%%

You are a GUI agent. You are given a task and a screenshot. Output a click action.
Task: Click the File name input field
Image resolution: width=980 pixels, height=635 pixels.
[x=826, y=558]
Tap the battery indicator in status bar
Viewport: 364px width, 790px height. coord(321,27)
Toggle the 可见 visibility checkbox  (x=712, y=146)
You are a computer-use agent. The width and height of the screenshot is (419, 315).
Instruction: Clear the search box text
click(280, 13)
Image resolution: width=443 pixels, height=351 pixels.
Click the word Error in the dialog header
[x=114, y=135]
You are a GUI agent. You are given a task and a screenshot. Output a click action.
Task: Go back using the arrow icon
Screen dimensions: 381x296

%%

Task objective:
Each line from the one containing "Image resolution: width=980" down to the last line of the material above is to be transcribed exactly, with nothing else included.

Output below:
Image resolution: width=980 pixels, height=635 pixels.
[x=826, y=558]
Tap the battery indicator in status bar
Viewport: 364px width, 790px height. coord(321,27)
Toggle the 可见 visibility checkbox  (x=712, y=146)
You are a computer-use agent. The width and height of the screenshot is (419, 315).
Instruction: Clear the search box text
click(280, 13)
Image resolution: width=443 pixels, height=351 pixels.
Click the word Error in the dialog header
[x=114, y=135]
You are a GUI agent. You are given a task and a screenshot. Output a click action.
Task: Go back using the arrow icon
Screen dimensions: 381x296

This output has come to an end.